# Your task
Copy each line of the records below that mentions the word "magnifier".

# Extracted entries
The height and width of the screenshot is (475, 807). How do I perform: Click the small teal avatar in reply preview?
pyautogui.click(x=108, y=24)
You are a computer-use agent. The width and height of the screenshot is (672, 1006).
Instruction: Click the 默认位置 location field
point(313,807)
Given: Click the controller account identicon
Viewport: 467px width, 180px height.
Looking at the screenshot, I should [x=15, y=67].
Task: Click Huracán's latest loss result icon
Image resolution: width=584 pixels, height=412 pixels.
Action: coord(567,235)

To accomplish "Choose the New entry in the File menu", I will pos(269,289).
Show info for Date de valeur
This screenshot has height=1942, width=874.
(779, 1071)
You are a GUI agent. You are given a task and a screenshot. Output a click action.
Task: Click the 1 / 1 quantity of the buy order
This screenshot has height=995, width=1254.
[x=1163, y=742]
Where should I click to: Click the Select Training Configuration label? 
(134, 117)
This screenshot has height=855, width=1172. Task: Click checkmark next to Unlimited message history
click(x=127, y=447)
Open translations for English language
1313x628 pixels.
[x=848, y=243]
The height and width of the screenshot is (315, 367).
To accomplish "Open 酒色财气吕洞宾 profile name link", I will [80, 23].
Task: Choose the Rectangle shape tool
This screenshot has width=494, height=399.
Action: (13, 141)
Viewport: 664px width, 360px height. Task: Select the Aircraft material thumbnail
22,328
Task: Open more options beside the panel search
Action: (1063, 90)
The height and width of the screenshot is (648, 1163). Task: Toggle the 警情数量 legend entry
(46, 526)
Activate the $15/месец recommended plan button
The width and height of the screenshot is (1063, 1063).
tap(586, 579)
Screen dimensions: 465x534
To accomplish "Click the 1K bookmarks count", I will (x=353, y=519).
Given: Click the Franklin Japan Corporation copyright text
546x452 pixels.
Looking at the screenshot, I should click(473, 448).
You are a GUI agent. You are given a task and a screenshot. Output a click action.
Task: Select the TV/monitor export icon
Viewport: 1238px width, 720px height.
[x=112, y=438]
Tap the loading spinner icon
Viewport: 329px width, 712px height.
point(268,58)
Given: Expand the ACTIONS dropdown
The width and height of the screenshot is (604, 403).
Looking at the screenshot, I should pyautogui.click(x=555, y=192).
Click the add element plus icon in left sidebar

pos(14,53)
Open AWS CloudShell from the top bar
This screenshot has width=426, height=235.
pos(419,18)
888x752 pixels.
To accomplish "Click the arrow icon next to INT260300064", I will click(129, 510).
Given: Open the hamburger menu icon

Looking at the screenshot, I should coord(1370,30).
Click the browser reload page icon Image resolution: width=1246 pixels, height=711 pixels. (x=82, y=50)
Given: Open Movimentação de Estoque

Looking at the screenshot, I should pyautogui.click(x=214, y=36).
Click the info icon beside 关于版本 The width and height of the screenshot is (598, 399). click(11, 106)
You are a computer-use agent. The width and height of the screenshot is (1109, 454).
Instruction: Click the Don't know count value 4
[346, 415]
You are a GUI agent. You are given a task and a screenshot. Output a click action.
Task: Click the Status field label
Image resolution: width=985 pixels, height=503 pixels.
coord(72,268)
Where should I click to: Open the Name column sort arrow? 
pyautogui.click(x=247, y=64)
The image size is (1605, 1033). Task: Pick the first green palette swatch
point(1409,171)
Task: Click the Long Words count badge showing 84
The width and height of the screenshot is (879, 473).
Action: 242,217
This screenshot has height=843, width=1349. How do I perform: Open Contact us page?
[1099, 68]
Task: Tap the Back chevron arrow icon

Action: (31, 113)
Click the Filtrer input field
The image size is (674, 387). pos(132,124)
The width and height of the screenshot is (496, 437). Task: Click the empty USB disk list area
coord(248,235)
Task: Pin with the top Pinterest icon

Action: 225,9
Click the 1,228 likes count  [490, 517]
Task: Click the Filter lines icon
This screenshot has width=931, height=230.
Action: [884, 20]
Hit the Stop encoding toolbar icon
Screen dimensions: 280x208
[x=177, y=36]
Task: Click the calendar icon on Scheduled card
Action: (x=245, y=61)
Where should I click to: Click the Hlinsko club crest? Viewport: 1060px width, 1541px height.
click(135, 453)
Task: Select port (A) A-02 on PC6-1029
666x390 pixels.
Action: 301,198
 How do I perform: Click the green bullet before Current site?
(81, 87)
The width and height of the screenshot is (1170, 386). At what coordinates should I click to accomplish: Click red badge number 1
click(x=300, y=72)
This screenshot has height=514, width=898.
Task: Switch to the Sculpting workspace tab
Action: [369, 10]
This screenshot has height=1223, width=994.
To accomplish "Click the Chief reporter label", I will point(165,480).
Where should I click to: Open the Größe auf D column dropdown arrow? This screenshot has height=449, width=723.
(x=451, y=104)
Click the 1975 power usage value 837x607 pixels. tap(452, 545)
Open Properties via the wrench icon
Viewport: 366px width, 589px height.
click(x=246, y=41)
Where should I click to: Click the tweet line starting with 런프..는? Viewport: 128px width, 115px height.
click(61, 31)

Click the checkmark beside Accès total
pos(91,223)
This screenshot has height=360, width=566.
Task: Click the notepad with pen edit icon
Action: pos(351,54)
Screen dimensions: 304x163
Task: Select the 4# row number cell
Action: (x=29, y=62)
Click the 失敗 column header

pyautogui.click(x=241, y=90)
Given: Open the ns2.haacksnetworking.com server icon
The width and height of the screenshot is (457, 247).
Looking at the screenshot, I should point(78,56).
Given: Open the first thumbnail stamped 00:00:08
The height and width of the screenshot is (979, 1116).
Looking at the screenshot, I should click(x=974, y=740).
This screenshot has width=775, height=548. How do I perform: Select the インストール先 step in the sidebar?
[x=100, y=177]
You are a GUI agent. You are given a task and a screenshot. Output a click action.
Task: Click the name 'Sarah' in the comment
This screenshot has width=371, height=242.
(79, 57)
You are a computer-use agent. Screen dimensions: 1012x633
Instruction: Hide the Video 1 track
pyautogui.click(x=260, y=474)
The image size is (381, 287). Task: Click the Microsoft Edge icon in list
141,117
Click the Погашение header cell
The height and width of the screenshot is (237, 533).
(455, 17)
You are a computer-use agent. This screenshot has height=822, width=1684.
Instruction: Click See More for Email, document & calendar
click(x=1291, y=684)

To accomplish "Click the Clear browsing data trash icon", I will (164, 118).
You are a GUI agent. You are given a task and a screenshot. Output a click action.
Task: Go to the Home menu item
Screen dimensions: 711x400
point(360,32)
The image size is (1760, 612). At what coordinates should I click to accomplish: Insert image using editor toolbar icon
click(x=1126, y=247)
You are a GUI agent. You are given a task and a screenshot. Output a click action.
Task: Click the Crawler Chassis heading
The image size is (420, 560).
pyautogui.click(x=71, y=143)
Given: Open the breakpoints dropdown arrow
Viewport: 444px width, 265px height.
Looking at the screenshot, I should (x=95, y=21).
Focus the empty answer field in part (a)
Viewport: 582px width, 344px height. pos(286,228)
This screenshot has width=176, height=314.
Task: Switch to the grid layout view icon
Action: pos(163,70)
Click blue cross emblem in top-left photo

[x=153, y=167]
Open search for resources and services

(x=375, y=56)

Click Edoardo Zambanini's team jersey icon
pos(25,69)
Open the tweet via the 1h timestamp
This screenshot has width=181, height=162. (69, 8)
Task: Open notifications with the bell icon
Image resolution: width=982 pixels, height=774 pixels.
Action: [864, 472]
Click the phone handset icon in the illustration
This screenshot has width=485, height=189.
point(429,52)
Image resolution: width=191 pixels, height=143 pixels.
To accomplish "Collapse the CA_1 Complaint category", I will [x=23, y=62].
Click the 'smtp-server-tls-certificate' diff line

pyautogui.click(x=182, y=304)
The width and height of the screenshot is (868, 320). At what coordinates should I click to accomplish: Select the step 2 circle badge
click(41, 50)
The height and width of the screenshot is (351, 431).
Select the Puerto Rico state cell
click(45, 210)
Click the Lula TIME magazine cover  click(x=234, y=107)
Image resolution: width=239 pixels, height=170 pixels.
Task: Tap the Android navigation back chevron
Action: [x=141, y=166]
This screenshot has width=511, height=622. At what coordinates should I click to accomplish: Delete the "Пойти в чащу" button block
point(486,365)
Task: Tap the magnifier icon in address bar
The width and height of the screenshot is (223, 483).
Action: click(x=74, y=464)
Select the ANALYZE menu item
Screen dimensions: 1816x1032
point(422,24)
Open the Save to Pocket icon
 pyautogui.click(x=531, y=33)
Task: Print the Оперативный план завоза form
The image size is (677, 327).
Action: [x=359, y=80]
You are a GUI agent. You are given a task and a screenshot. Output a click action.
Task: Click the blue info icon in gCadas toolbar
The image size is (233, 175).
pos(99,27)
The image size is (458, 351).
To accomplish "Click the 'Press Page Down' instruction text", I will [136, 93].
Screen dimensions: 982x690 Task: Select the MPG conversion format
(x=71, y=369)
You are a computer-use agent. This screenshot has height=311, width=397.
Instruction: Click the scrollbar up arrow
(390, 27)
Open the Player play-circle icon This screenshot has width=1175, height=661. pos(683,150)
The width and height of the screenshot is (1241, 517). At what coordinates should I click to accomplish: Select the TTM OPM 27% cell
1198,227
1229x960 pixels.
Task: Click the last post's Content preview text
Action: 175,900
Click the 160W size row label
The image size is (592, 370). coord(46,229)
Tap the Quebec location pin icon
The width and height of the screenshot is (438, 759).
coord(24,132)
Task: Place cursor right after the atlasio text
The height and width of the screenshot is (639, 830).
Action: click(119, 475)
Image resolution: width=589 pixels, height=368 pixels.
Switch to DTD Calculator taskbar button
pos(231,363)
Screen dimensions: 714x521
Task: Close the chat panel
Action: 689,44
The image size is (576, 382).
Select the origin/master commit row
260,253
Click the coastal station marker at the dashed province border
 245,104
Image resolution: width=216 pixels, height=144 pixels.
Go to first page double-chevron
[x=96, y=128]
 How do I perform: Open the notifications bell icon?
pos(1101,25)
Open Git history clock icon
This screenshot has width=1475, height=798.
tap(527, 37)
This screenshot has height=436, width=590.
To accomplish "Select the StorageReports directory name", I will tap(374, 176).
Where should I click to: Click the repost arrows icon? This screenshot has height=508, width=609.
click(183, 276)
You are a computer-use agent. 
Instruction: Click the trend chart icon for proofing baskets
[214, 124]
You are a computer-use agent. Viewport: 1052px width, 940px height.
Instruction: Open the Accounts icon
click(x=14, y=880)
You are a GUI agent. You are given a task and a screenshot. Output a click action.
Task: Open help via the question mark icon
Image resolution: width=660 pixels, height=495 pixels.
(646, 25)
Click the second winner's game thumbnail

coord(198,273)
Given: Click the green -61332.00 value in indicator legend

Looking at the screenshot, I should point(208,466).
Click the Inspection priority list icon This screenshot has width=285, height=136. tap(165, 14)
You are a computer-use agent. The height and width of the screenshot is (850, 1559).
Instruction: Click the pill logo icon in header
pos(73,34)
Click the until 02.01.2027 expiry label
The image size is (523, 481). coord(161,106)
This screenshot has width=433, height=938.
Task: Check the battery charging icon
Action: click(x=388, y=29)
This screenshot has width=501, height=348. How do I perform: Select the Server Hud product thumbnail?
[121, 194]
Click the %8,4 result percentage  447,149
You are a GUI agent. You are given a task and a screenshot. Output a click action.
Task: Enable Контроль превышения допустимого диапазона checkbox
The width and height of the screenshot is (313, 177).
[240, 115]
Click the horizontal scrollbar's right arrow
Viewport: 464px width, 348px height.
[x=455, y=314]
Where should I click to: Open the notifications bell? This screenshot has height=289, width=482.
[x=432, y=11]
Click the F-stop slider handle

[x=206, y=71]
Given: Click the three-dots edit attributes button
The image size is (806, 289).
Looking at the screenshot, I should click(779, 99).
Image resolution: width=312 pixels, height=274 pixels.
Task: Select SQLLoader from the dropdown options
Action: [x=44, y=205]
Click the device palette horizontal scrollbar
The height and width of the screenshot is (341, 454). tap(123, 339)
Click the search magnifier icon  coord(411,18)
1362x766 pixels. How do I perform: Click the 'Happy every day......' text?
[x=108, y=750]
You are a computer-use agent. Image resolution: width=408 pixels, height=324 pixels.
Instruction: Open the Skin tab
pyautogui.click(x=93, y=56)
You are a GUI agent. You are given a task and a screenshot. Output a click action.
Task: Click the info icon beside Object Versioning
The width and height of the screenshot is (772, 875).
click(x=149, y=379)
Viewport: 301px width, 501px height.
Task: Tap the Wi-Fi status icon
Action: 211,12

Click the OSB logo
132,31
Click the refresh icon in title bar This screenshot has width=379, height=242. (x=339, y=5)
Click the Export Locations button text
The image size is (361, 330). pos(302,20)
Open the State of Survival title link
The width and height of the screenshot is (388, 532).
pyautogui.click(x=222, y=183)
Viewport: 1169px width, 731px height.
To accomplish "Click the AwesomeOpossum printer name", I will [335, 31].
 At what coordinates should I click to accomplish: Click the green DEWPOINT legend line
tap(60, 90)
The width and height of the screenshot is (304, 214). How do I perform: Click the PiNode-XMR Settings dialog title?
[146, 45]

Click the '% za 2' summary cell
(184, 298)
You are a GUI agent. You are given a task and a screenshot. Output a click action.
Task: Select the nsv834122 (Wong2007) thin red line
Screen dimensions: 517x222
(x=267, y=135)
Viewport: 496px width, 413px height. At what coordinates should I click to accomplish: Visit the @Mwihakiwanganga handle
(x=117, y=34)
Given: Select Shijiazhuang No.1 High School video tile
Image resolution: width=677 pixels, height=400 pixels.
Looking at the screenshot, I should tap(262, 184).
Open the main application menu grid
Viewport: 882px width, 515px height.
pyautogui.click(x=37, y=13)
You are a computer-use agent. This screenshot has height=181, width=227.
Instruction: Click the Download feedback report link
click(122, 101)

# Answer to the exercise
Task: Tap the magnifier icon in address bar
Click the search magnifier icon  coord(411,18)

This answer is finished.